Records contained in a dataset
——————————

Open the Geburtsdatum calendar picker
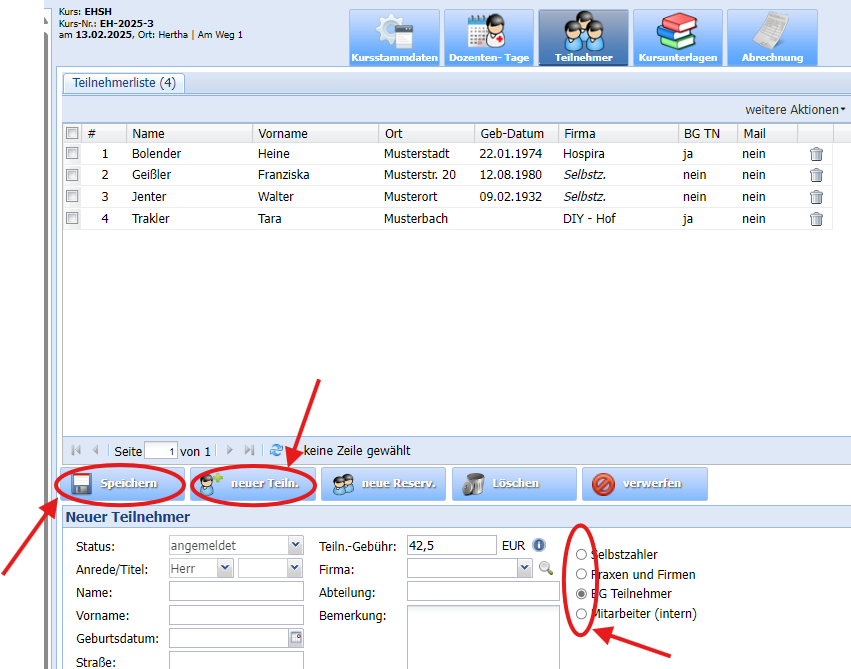pyautogui.click(x=296, y=637)
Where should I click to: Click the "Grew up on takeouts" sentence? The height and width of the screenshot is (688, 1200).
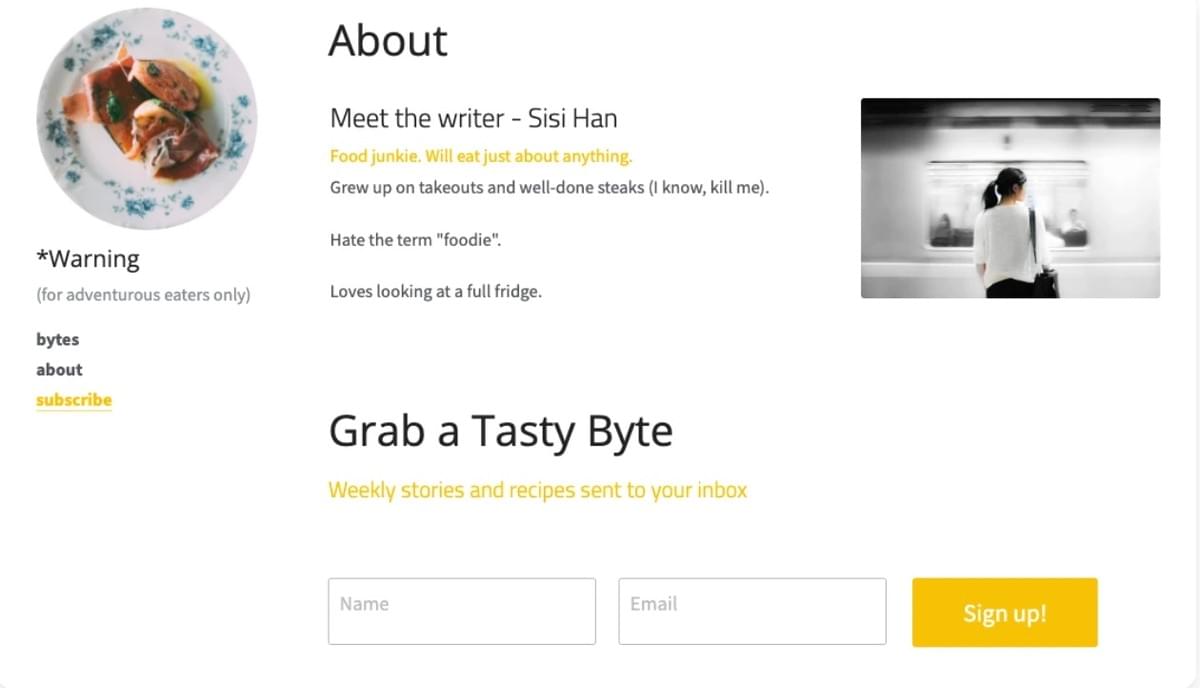549,187
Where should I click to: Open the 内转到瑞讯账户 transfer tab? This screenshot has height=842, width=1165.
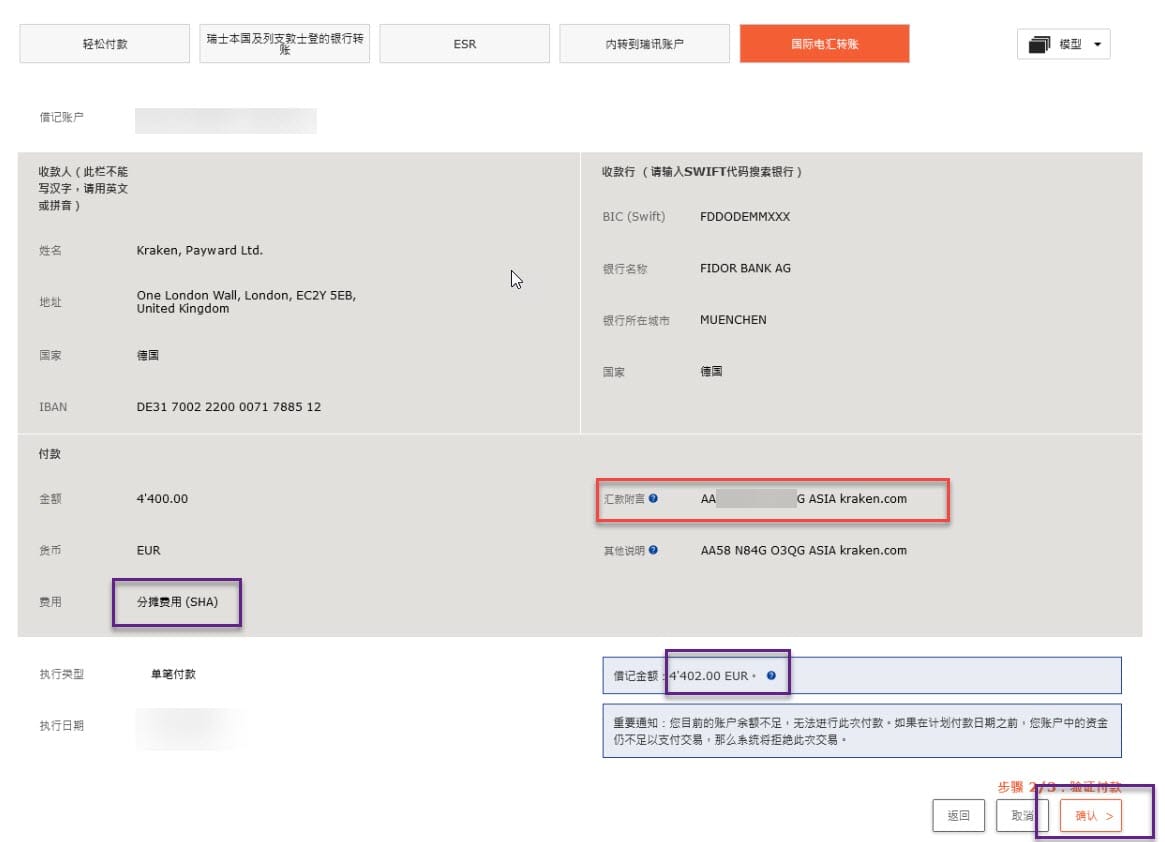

——————————

Please repeat every record above exactly, but leave out the pictures.

**Solution to this exercise**
Open the Geburtsdatum calendar picker
pyautogui.click(x=296, y=637)
Where should I click to: Click the "Grew up on takeouts" sentence? The height and width of the screenshot is (688, 1200).
549,187
Where should I click to: Open the 内转到瑞讯账户 transfer tab? This screenshot has height=842, width=1165.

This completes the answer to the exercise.